La Société Commerciale d’ Aviation s’installe en 1950, sur les trois hectares où se dresse le hangar Mérantais, enclave privée de l’aérodrome. Le grand hall de quatre mille huit cents mètres carrés, très dégagé grâce à sa structure suspendue, peut accueillir une soixantaine d’appareils. À l’arrière sont adossés quatre cents mètres carrés d’appentis qui sont autant d’ateliers (chaudronnerie, menuiserie, peinture, entoilage, mécanique, , .. ) ou de magasins. L’administration est logée à l’extérieur, dans le plus petit des deux bâtiments qu’avait fait ériger Lucien Coupet : une petite entrée, le bureau de Coupet repris par Ducellier, le bureau de la secrétaire qui sera de 1952 à 1988, madame Madeleine Garçon et le bureau de Marcel Farman. Le bâtiment, vétuste, sera détruit vers 1980 et le secrétariat s’installera dans le bâtiment voisin. Ce second local, plus grand, bien éclairé et mieux isolé, est aménagé au départ, en bureau d’étude où règnent l’ingénieur Caressa et six à huit dessinateurs, occupés au projet du Monitor. C’est à cause de ce prototype qu’est créé le premier atelier chauffé de l’aérodrome de Toussus-le-Noble, d’environ quatre cents mètres carrés à l’intérieur du grand hangar : au départ, de simples braseros permettent aux ouvriers de travailler confortablement par temps froid, l’endroit sera fermé ensuite par des cloisons souples.
Le pilote de Lelée est chargé de l’école de pilotage avec un avion NC, l’activité arrête vers 1955-56, victime de la concurrence des aéroclubs – une école reprend, semble-t-il, à partir des années soixante-dix et au XXIème siècle, il y aura une école IFR, Expair FTO. L’atelier de menuiserie où exerce Roger Clément voit parallèlement sa charge de travail baisser. Jusqu’en 1958, l’activité principale porte sur les révisions générales d’avions comme le Stampe, le Tiger-Moth, le Morane 315, le NC, ou le De Haviland Dragon, avion personnel de Maurice Farman avant qu’il n’utilise un Super Cruiser. Un vieux mais mythique F192, longtemps stationné dans le hangar Farman, finit par s’envoler sans problème pour la Réunion aux mains de son acquéreur. C’est aussi les derniers feux d’une réminiscence furtive de l’ancien terrain d’essai Farman puisque le hangar Mérantais va abriter les versions successives du prototype Monitor.
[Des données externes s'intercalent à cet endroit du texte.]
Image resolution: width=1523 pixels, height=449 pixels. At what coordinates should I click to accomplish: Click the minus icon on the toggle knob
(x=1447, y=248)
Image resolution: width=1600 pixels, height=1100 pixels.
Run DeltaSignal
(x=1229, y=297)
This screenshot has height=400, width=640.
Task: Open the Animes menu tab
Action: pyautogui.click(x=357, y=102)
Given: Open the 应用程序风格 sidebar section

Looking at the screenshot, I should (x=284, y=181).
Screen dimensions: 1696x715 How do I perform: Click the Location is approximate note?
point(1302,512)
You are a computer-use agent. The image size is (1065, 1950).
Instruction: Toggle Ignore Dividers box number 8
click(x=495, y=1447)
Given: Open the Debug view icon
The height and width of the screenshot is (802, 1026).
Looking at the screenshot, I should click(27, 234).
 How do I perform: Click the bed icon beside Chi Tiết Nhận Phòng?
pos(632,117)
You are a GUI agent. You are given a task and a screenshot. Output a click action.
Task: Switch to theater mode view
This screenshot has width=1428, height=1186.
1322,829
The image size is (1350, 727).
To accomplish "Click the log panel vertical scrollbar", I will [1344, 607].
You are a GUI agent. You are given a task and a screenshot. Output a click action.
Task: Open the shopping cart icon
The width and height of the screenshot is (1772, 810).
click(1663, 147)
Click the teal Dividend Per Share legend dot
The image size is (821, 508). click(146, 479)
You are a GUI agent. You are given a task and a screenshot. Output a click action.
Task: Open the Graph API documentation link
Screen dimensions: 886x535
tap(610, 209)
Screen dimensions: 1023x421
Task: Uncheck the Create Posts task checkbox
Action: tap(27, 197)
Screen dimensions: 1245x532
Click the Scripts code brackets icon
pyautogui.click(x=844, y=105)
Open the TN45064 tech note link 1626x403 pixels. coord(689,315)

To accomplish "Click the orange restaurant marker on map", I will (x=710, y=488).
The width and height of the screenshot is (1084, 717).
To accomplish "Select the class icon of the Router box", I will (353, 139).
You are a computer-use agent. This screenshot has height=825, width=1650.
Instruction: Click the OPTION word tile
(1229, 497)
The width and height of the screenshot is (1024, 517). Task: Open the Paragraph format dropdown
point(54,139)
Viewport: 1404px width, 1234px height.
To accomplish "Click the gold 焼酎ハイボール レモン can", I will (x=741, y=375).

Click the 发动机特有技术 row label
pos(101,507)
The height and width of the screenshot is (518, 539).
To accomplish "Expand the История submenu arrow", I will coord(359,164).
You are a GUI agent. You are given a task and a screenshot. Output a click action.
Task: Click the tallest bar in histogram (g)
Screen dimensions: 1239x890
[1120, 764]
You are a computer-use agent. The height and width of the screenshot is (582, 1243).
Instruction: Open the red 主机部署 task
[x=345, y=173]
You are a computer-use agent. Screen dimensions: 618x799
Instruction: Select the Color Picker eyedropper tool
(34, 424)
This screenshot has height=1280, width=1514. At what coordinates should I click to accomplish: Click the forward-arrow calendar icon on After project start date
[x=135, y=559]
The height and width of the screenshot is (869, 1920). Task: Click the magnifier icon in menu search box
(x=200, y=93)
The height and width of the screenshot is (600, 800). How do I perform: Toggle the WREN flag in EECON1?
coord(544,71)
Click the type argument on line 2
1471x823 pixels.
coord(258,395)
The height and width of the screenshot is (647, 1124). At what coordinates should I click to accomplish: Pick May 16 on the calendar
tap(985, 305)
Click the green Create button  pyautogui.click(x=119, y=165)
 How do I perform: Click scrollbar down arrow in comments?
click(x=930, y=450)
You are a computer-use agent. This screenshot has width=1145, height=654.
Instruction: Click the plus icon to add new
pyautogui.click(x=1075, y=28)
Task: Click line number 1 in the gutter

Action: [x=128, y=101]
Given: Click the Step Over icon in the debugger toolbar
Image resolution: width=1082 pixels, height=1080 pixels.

Le Monitor 1 F500 devant le hangar Farman, juillet 1952.

Marcel Farman en collaboration avec Jean Stampe et l’ancien associé de celui-ci, Alfred Renard, étudie un dérivé monoplan du Stampe SV4 conçu avant-guerre, pour un usage similaire d’avion d’école et de voltige. Il pensait ainsi relancer une activité de constructeur sous le nom de Farman.
À partir de la cellule nue, construite en Belgique, l’avion est terminé à Toussus-le-Noble et reçoit un moteur Renault et une hélice Merville. Il entre dans la lignée des Farman sous le code F500, Monitor I. L’avion est en bois et toile et le poste de pilotage biplace est recouvert d’une verrière largable. Il effectue son premier vol aux mains de Joanny Burtin, le 11 juillet 1952 et reçoit son certificat de navigabilité, le 23 mai 1952. Mais le Service de l’aviation légère et sportive (SALS) désirant un appareil plus puissant, le F500 est alors motorisé avec un Régnier de 170 CV et devient le F520 Monitor Ill. Le 15 juin 1953, l’appareil est essayé par Joseph de Lelée qui remplace Burtin puis par Louis Notteghem, le chef du centre de Saint-Yan où se trouve le SALS; l’appareil est envoyé pour un mois en essais à Mayence, à l’école de pilotage de l’ ALAT où ses qualités sont tout à fait appréciées. Néanmoins, le SALS préfère un fuselage en tube métallique et l’avion est à nouveau remis en chantier. Le Monitor III F521, semi-métallique avec de nouvelles commandes et dérive, et des amortisseurs oléopneumatiques, est testé le 19 juin 1954, à Toussus-le-Noble, par Louis Notteghem. Si le CEV se montre favorable à l’avion Farman, le SALS réclame désormais un avion entièrement métallique.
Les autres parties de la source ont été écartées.